EXERCISE PROMPT |
Could you restate word for word every line of the records below, from the first one to the one holding "Image resolution: width=819"?

⟨

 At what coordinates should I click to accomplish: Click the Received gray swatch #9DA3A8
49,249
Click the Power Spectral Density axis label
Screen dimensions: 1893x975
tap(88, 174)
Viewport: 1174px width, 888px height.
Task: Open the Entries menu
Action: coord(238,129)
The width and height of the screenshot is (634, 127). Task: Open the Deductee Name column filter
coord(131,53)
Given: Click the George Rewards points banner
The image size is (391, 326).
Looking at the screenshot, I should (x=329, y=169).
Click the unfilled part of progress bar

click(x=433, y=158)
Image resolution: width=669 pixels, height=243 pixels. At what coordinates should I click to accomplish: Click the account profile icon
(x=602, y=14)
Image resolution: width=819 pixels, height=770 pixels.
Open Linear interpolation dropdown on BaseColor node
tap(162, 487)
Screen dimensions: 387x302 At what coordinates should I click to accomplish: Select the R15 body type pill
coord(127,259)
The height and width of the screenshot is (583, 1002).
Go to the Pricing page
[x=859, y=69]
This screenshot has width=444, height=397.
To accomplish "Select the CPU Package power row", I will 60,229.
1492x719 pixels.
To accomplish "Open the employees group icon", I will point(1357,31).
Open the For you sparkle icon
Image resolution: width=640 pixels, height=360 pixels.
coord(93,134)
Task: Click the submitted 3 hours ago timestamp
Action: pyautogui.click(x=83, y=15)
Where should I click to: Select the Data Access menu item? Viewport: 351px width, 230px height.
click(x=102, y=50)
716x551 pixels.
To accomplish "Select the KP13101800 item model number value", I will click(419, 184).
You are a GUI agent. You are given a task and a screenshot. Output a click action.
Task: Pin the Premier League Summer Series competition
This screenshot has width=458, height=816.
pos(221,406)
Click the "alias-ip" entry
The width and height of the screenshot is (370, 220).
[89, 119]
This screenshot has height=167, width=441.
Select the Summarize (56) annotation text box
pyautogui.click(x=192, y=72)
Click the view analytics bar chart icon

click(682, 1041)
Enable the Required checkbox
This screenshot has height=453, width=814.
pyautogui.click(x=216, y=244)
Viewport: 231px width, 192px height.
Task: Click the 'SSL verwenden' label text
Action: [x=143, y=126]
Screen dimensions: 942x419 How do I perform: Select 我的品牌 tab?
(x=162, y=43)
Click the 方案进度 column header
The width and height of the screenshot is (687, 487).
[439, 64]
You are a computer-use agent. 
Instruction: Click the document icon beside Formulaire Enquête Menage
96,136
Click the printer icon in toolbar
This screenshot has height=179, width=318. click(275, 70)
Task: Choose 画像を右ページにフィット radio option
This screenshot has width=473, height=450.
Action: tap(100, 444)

⟩

REPLY |
 At what coordinates should I click to accomplish: Click the Received gray swatch #9DA3A8
49,249
Click the Power Spectral Density axis label
Screen dimensions: 1893x975
tap(88, 174)
Viewport: 1174px width, 888px height.
Task: Open the Entries menu
Action: coord(238,129)
The width and height of the screenshot is (634, 127). Task: Open the Deductee Name column filter
coord(131,53)
Given: Click the George Rewards points banner
The image size is (391, 326).
Looking at the screenshot, I should (x=329, y=169).
Click the unfilled part of progress bar

click(x=433, y=158)
Image resolution: width=669 pixels, height=243 pixels. At what coordinates should I click to accomplish: Click the account profile icon
(x=602, y=14)
Image resolution: width=819 pixels, height=770 pixels.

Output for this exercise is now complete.